───── Text segment ─────

Profile image
By Steven Kinsella (Reporter)
Contributor profile | More stories
Story Views

Last Hour:
Last 24 Hours:

A witty history of crisis in the Square Mile

Monday, October 3, 2016 15:42
% of readers think this story is Fact. Add your two cents.

Catastrophes need causality. We even call earthquakes acts of God. There’s something about us that needs to find the whys and the hows of the bad things that happen to us. This is common sense, as we’d like to avoid another catastrophe, if we can.

When it comes to financial catastrophes, it turns out we can’t avoid them, and we can’t quite figure out what causes them. Crash Bang Wallop is the latest in a series of books looking at the recent financial crisis through the lens of history. In this case, the subject under review is the history of the Square Mile of the City of London.

We are brought hundreds of years into the past, to the life of Thomas Gresham, who founded the Royal Exchange in 1565, and we watch as the City vies with Antwerp and other capitals to become the capital of financial innovation in the developed world.

───── Data extract ─────

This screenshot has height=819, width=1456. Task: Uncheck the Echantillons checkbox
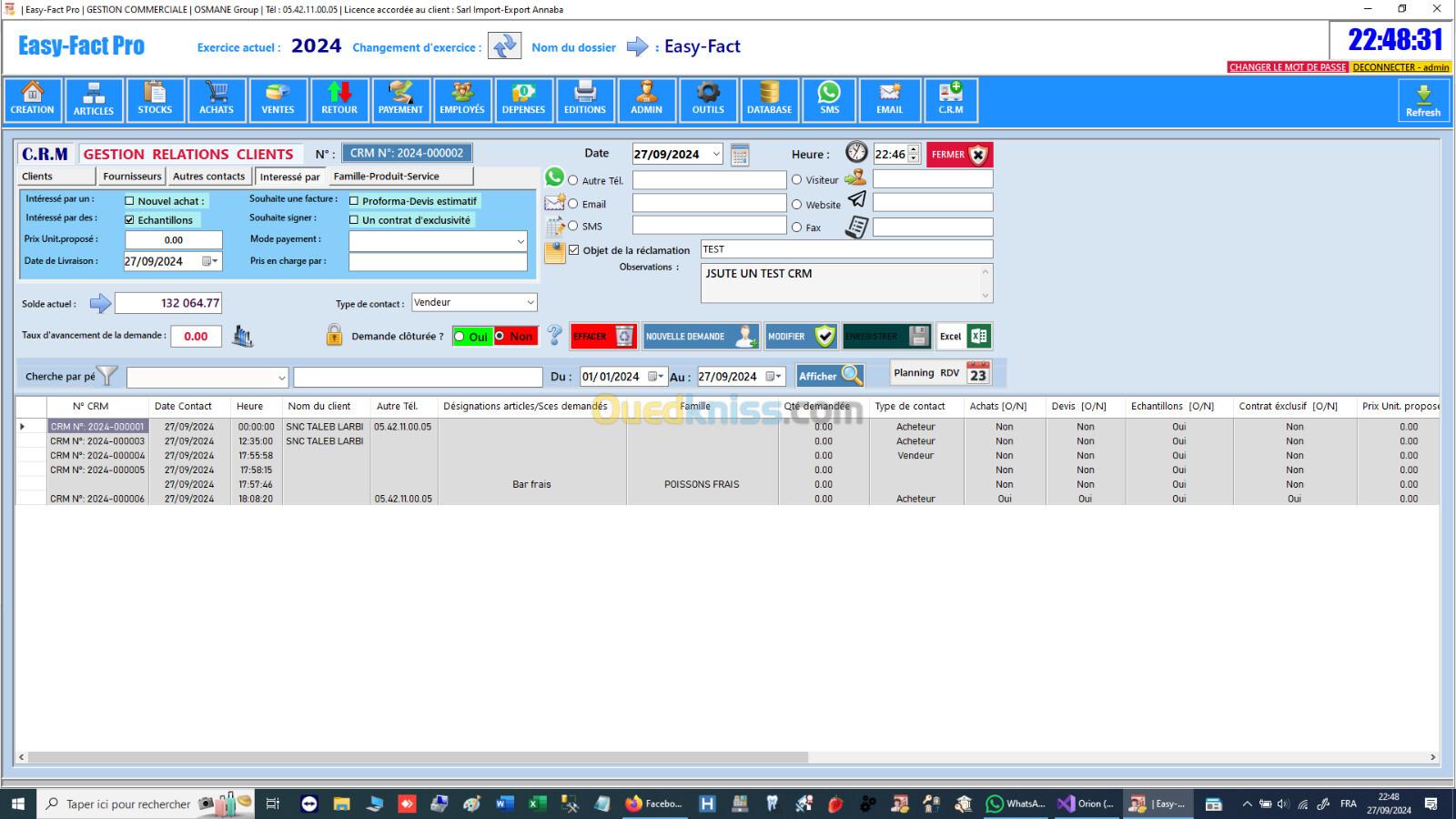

─────

Goals:
#1 According to the book review, who founded the Royal Exchange, and in what year?
#2 Please reproduce the part of the book review that opens with the words containing "Monday, October 3, 2016" and closes with "catastrophe, if we can.".

Results of the tasks:
#1 Thomas Gresham founded the Royal Exchange in 1565.

#2
Monday, October 3, 2016 15:42
% of readers think this story is Fact. Add your two cents.

Catastrophes need causality. We even call earthquakes acts of God. There’s something about us that needs to find the whys and the hows of the bad things that happen to us. This is common sense, as we’d like to avoid another catastrophe, if we can.